**Exercise details**: Identify all lines of the data containing the string "computer" and copy them.

**Collected data entries**:

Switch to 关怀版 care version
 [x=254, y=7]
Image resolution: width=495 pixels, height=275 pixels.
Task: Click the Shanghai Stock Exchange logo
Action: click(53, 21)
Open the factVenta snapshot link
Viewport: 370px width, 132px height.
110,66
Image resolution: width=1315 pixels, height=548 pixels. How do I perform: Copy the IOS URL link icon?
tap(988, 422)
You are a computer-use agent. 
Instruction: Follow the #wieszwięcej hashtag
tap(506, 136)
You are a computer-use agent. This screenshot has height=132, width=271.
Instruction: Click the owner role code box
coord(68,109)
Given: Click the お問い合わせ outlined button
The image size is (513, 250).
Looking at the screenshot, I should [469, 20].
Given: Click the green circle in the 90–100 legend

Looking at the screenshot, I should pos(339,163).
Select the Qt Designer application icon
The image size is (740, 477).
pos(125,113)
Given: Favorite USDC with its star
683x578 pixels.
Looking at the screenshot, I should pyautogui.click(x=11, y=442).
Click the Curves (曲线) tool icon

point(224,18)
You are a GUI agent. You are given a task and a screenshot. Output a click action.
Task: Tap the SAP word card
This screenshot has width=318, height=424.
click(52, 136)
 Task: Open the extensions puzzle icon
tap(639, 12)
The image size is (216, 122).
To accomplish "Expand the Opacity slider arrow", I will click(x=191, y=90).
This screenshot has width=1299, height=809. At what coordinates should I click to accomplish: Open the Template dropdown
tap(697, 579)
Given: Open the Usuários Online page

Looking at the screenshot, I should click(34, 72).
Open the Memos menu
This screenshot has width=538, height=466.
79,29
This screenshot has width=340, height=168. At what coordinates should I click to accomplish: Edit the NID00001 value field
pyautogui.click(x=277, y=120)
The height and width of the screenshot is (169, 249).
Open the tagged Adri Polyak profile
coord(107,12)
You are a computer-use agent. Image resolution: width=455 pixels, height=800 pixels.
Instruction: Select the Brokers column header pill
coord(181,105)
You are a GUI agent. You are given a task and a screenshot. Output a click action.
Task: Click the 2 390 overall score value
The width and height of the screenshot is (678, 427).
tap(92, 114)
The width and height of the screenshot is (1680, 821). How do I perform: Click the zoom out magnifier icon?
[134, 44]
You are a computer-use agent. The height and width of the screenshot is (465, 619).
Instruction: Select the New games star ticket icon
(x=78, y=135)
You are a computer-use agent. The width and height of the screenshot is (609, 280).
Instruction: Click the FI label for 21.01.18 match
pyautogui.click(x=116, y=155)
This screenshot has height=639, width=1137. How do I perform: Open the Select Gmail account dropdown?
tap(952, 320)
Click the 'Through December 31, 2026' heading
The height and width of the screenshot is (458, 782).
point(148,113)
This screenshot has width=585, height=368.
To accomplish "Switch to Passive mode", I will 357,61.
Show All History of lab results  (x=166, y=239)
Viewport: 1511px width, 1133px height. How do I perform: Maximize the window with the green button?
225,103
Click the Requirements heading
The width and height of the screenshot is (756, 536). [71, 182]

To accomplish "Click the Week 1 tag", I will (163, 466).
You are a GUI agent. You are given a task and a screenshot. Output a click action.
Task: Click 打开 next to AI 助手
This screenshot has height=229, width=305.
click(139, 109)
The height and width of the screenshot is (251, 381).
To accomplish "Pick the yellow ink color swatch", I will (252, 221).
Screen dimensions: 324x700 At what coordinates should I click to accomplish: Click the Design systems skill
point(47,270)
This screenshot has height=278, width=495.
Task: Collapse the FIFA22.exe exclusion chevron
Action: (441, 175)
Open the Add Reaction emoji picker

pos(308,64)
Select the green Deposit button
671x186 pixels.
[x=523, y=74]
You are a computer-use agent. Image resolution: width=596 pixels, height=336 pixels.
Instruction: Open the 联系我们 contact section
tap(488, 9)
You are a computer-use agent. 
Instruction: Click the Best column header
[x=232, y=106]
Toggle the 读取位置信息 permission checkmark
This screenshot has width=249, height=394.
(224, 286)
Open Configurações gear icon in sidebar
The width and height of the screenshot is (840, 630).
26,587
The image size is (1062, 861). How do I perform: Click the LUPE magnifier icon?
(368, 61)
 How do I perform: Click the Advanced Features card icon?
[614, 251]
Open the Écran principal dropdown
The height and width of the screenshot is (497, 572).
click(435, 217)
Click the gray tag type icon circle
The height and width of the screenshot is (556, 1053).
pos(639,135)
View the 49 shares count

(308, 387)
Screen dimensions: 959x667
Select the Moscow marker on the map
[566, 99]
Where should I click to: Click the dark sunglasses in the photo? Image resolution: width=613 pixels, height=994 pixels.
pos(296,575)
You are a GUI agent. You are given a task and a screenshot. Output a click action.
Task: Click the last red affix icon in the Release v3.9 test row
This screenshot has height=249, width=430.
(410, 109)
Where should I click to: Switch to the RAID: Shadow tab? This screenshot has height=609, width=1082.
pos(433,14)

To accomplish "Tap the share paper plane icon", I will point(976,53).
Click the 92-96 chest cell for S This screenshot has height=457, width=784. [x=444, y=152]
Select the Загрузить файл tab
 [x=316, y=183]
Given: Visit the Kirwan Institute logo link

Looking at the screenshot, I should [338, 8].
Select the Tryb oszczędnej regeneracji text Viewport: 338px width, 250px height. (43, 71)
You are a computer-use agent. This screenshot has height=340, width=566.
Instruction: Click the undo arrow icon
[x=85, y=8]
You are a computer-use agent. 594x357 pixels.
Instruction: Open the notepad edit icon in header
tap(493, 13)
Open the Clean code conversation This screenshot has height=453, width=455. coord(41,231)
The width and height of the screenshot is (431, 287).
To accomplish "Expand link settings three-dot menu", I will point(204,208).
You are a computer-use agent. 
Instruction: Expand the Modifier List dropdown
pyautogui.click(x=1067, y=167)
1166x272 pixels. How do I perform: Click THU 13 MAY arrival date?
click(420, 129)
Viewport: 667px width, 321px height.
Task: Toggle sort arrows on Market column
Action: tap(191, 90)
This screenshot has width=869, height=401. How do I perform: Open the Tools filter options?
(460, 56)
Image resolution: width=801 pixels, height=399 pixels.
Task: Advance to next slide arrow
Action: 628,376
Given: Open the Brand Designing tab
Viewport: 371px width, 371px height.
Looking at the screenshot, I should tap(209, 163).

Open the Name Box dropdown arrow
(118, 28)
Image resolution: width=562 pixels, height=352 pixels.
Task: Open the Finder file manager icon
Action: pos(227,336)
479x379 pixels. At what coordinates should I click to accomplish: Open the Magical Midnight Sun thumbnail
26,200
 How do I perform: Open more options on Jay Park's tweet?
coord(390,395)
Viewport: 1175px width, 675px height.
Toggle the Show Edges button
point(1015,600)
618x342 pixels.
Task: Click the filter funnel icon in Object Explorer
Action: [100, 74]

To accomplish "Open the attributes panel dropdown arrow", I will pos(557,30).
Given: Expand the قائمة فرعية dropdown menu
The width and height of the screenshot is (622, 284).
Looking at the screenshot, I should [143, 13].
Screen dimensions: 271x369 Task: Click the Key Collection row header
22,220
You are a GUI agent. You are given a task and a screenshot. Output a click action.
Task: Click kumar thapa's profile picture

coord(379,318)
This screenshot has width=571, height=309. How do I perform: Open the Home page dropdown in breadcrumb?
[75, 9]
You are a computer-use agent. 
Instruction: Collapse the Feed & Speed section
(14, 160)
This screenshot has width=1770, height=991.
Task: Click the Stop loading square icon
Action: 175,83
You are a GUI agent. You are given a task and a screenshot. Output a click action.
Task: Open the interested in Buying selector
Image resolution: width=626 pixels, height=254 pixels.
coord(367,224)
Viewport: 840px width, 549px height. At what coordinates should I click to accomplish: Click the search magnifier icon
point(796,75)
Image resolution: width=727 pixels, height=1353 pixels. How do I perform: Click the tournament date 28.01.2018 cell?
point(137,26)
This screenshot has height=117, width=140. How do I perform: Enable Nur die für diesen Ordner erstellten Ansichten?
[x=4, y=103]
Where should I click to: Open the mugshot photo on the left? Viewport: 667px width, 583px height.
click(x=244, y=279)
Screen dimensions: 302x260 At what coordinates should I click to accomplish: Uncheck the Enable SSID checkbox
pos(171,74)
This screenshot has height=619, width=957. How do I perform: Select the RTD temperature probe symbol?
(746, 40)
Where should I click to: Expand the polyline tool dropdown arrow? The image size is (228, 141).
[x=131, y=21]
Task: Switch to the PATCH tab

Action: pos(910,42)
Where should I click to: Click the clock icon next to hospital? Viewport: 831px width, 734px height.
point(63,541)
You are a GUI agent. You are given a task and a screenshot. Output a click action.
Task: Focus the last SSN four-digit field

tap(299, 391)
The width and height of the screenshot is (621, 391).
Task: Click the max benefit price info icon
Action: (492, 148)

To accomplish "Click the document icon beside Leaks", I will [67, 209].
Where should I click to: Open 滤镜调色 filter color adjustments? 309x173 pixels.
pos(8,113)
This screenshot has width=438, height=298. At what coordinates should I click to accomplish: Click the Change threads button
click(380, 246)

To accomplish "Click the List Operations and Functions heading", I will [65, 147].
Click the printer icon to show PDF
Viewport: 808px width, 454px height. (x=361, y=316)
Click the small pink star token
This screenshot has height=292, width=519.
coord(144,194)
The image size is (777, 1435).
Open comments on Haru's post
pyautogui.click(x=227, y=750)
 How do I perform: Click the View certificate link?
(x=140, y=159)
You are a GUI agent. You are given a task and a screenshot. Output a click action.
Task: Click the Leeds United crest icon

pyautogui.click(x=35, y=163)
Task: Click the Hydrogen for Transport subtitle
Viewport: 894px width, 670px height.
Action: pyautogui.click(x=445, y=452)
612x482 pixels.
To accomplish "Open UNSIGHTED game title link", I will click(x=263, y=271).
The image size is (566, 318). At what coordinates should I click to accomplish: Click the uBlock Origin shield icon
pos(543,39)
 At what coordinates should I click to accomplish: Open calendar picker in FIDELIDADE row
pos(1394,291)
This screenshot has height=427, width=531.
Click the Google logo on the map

**Response box**:
You are a computer-use agent. 
You are a computer-use agent. This screenshot has height=132, width=271.
You are a computer-use agent. Image resolution: width=455 pixels, height=800 pixels.
You are a computer-use agent. The height and width of the screenshot is (465, 619).
You are a computer-use agent. The width and height of the screenshot is (609, 280).
You are a computer-use agent. Image resolution: width=596 pixels, height=336 pixels.
You are a computer-use agent. 
You are a computer-use agent. This screenshot has height=340, width=566.
You are a computer-use agent. 594x357 pixels.
You are a computer-use agent. 
You are a computer-use agent. 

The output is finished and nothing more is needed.